Consegne:
A – Rispondi a queste domande sul brano della Cantina di Eataly:
(i) Quante delle bottiglie di birra sono artigianali italiane?
(ii) Dove si possono degustare i salumi e i formaggi stagionati nella Cantina?
(iii) Quanti grandi vini al calice offre Pane&Vino?
B – Prosegui il brano sulla Cantina di Eataly, ripartendo subito dopo la sua ultima frase.

Brano:
◆ ◆ ◆ ◆ ◆ ◆ ◆

LA NUOVA CANTINA Le oltre 5 mila etichette provenienti da più di 30 stati rappresentano al meglio la produzione nazionale e internazionale. Si va dallo Spazio Bollicine, dedicato ai migliori marchi del Metodo Classico, ai rinomati Champagne, ma anche agli ad eccellenti Prosecco e spumanti italiani, per passare poi agli scaffali che ospitano 30 mila bottiglie di vini di 40 regioni del mondo, con una particolare attenzione alle grandi eccellenze piemontesi, Barolo e Barbaresco. La Zona Cult custodisce le bottiglie più preziose, tra le quali più di dieci annate storiche di Barolo del secolo scorso. Per gli amanti della birra non manca naturalmente un’ampia selezione delle produzioni italiane e internazionali di alta qualità: più di 11 mila bottiglie, di cui 6 mila artigianali italiane. Infine, la Cantina di Eataly propone anche oltre 500 etichette di spirits: dal torinese Vermouth alle grappe, rum, whisky e molto altro.
La Cantina non è però solamente degli alcolici ma è anche quella di stagionatura dei salumi e dei formaggi: il Culatello di Zibello, il prosciutto di Parma, Il Castelmagno e le altre eccellenze norcine e casare, in vendita al banco e in degustazione presso i Ristorantini al piano superiore, sono conservate ed esposte in un angolo aperto al pubblico e ricco di fascino, dove immergersi negli odori e nei profumi tipici dei territori e dei luoghi in cui si affinano queste bontà tutte italiane. I clienti possono inoltre scegliere il formaggio o il salume che preferiscono, acquistarlo e far concludere la stagionatura nelle Cantine di Eataly: un’opportunità unica!
PANE&VINO: IL NUOVO WINE BAR DI EATALY
L’offerta della Cantina di Eataly si amplia con una nuova proposta di ristorazione. Pane&Vino è il luogo ideale per degustare un ottimo calice di vino e, se lo si desidera, in accompagnamento un gustoso tagliere, un veloce antipasto o un piatto gourmet. Nel Wine Bar di Eataly Lingotto i clienti possono scegliere tra le più di 100 etichette presenti in Carta, 8 grandi vini al calice e, se preferiscono la bottiglia, tutta la Cantina sarà a loro disposizione. Per non rimanere a stomaco vuoto, Pane e Vino propone le Tapas del Mercato, stuzzicherie preparate con gli Alti Cibi in vendita nel Mercato di Eataly, gli Specialmente, una selezione dei migliori formaggi e salumi e i Vicini, i piatti stellati di Claudio e Anna del ristorante Casa Vicina.

◆ ◆ ◆ ◆ ◆ ◆ ◆

Dati forniti:
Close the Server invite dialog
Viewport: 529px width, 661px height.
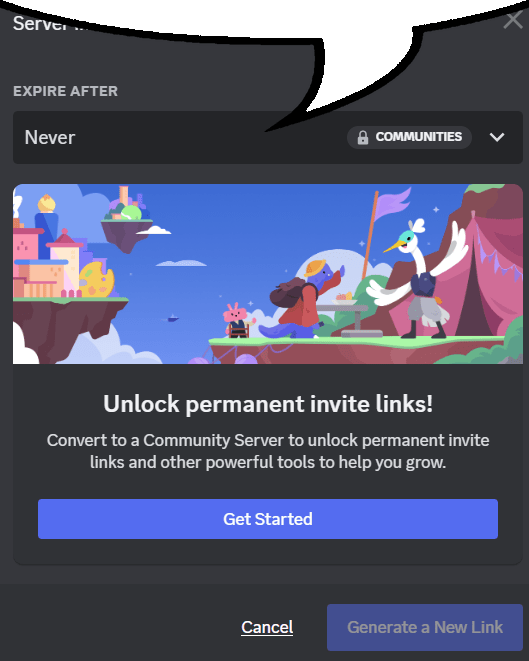pos(513,20)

◆ ◆ ◆ ◆ ◆ ◆ ◆

Soluzioni:
A –
(i) 6 mila.
(ii) Presso i Ristorantini al piano superiore.
(iii) 8.

B –
LA BIRRERIA DI EATALY Dopo New York e Roma, arriva anche a Torino la Birreria di Eataly. Ogni giorno viene proposta una selezione delle migliori produzioni brassicole italiane e internazionali:16 birre alla spina che ruotano ogni mese, 40 in bottiglia nella Carta dedicata e persino la possibilità di scegliere a scaffale l’etichetta preferita. In accompagnamento gli ottimi hamburger nel panino nelle versioni di carne – naturalmente de La Granda – pesce o verdure. E poi gli sfizi, croccanti crostini del pane appena sfornato dal forno a legna di Eataly e farciti con una selezione degli Alti Cibi, e naturalmente i fritti, perfetti con una fresca birra.
LA FAMIGLIA VICINA
Fiore all’occhiello della Cantina di Eataly è il ristorante Casa Vicina. Ristoratori da sempre, la famiglia Vicina guida il ristorante stellato di Eataly Lingotto, tenendo alti i valori che la contraddistinguono sin dal 1902: eccellente qualità delle materie prime, unione tra tradizione e territorio ma anche attenzione all’innovazione e alla soddisfazione del cliente. Claudio Vicina, quarta generazione in cucina, porta avanti il nome di famiglia con Anna e con la preziosa figura del fratello Stefano, responsabile di sala: un’unione premiata con una Stella Michelin, che brilla in tutti i loro piatti. Infine, la nuova Cantina di Eataly Lingotto sarà il palcoscenico di numerose attività didattiche per imparare qualcosa di più sul mondo del bere: cene con i produttori vitivinicoli, lezioni e incontri di degustazione. Il programma sarà presto disponibile su www.torino.eataly.it.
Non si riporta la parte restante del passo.